The striving for a bond with Christ therefore resonates most in Erasmus' philosophia Christi. This doctrine starts with faith in Christ. Through that faith one can become free from earthly desires, live according to Christ's teachings and example, and thus develop virtues. Only then, according to Erasmus, is it possible to understand Christ as God's Word: as a Blueprint of cosmic laws and a Guideline for the good life at the same time.

Erasmus describes the humanistic method as the method most suitable for the development of the philosophia Christi:

"When I realized that this wholesome teaching is poured much purer and fresher from the streams of water and the springs themselves than from pools and brooks, I corrected the whole New Testament after the Greek—not by rash, leisurely labour, but by consulting many manuscripts in both languages and not just some manuscripts, but only the oldest and the best".

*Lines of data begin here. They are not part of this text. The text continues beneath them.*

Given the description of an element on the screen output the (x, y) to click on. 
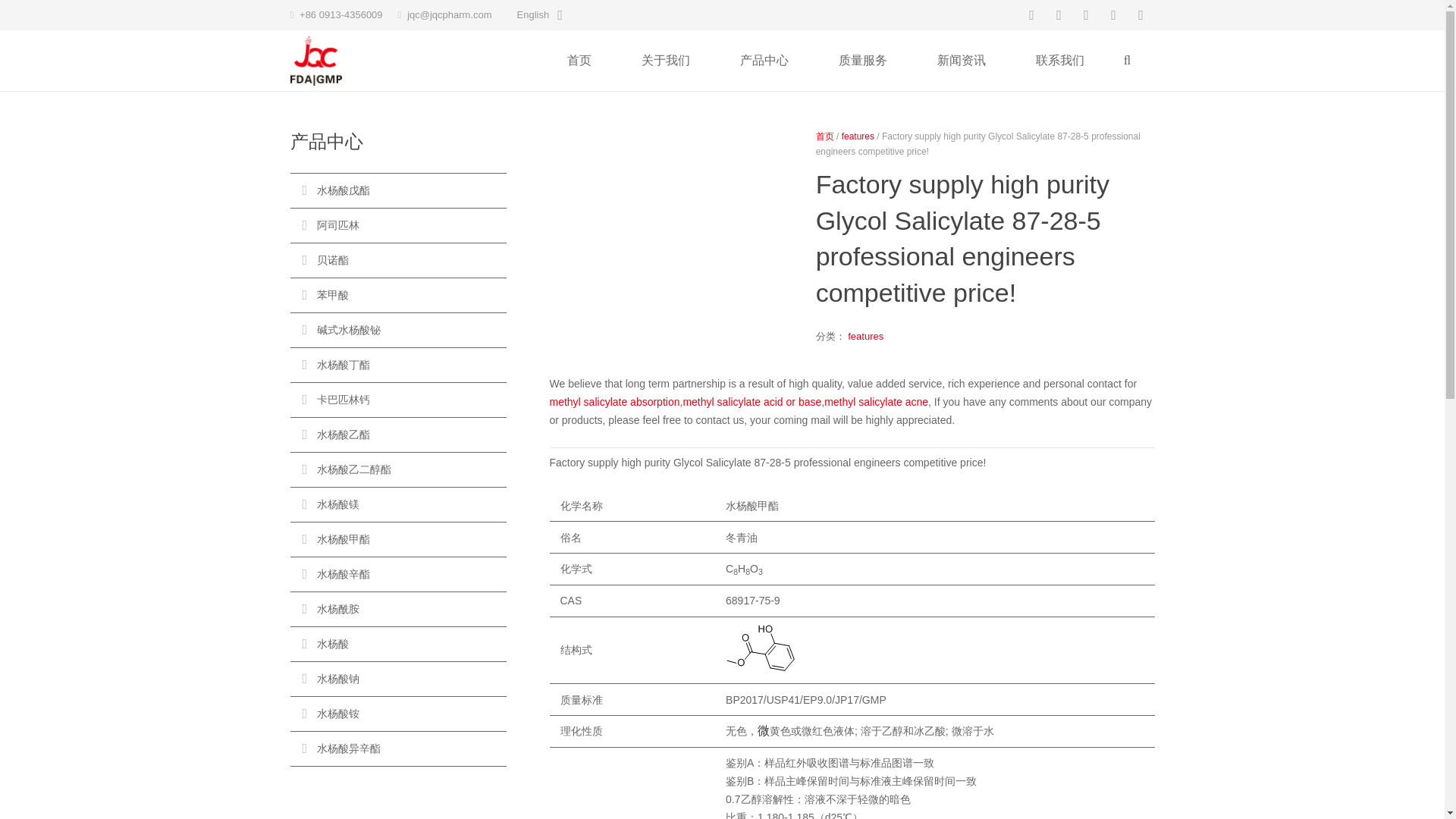
methyl salicylate acne (876, 401)
features (858, 136)
methyl salicylate acid or base (751, 401)
features (865, 336)
methyl salicylate absorption (613, 401)
English (538, 14)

Erasmus wrote this to Pope Leo X. Of course Erasmus wanted to please the humanistic pope, adding that he had read commentaries and made notes to justify his corrections to the standard text of the New Testament. But he does not shy away from describing humanism as a means of building up the philosophia Christi. It's not the other way around. The return ad fontes mainly involved a study of the books of the evangelists and apostles, books which Erasmus describes as "the purest sources", "much easier than Aristotle's philosophy from thorny tomes".

Religion and philosophy went together for Erasmus. But when insights from theology and philosophy clashed, philosophy was subordinate to his striving to discover the truth of the Word, as encountered in a relation with Christ. The ancient sources were the servant of the New Testament. It was not the other way around for Erasmus, the theologian.